昼からルフィの誕生日会を称してごちそうが振る舞われる。
ナミが大切に育てているみかんを料理に使ってほしいとサンジに渡し、サンジがそのみかんを使いながら、船長の大好きなお肉料理をたくさん作った。
それが全部自分のためで、全部食べてもいいと言われたルフィは飛び上がるくらいに喜んでお腹をぱんぱんに膨らませて平らげた。
チョッパー、ウソップ、フランキーは男のロマンを詰め込んだ(らしい)共同開発というロボットをあげていた。
貰ったルフィの目はキラキラと輝いていて、ギミックが紹介されるたびに「うぉおお!」と声を上げている。
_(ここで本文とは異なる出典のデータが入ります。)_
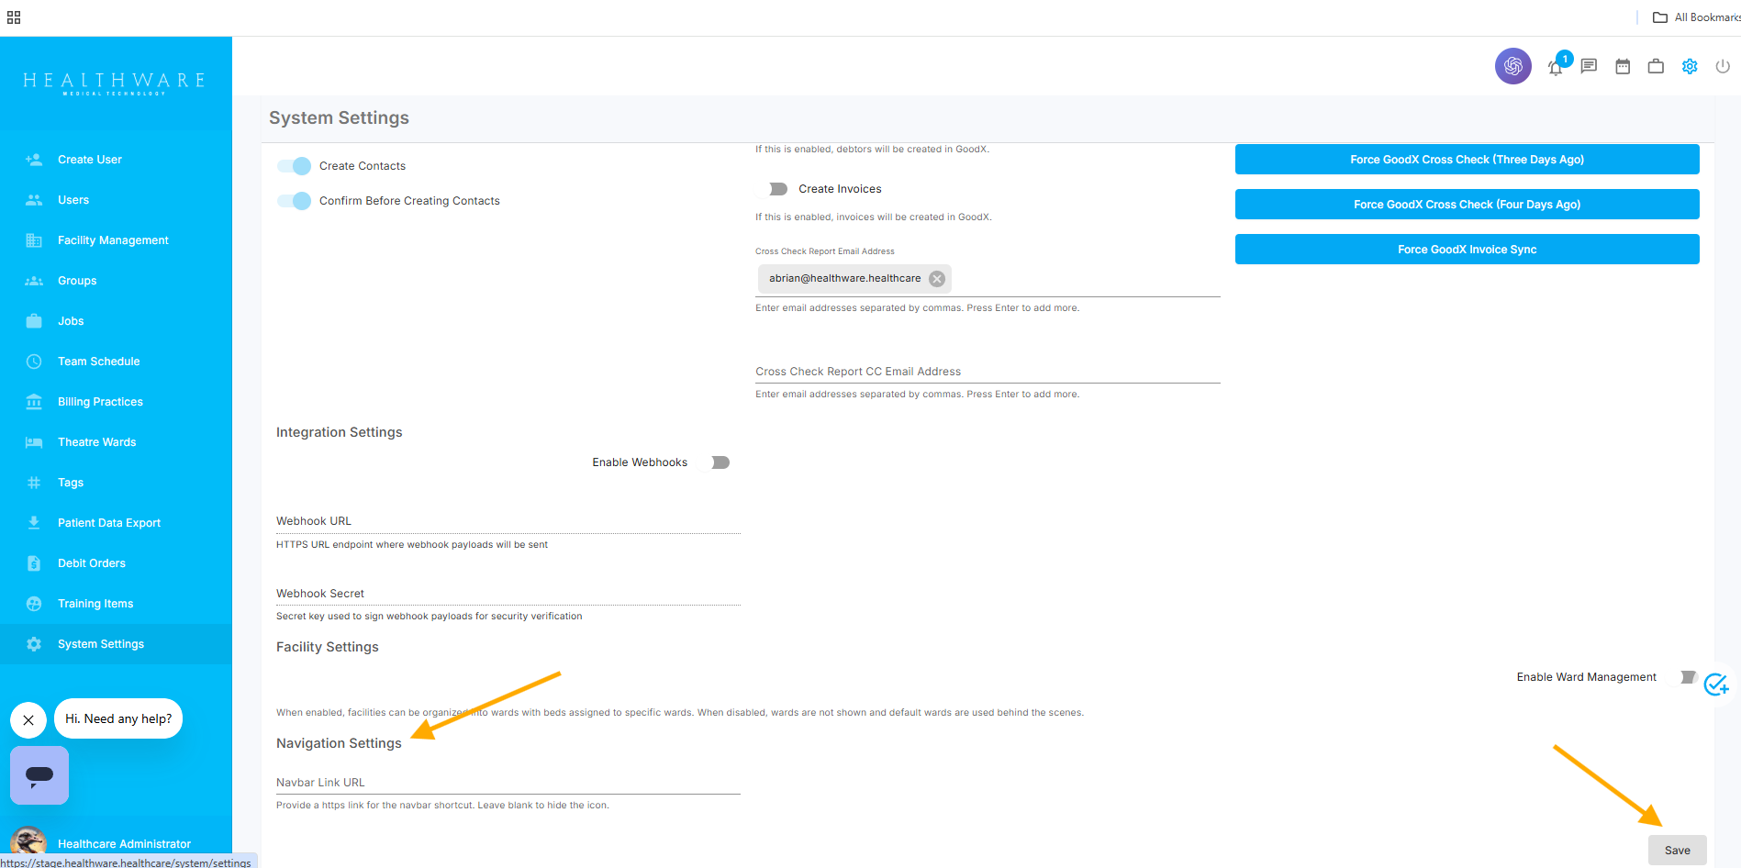The height and width of the screenshot is (868, 1741).
Task: Click the Save button
Action: 1677,851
ロビンとゾロからはやっぱり食べ物が送られていたらしく、食卓にはお肉料理のほかに一つ前の島の特産品が並べられた。
飲んで食べてのどんちゃん騒ぎの中、ブルックはルフィのリクエストを聞いてヴァイオリンを奏でていた。
さて、私はプレゼントを渡す機会を逃したんじゃないだろうか。
ルフィはブルックの陽気な演奏に合わせて、ウソップ、フランキー、チョッパーと歌っている。
それを眺めながら、手に持ったままのリボン付きの筒を見つめてため息をつく。
住んでいた島でのことが原因で、私は男性が苦手であの輪に入って話しかけに行くことができないのだ。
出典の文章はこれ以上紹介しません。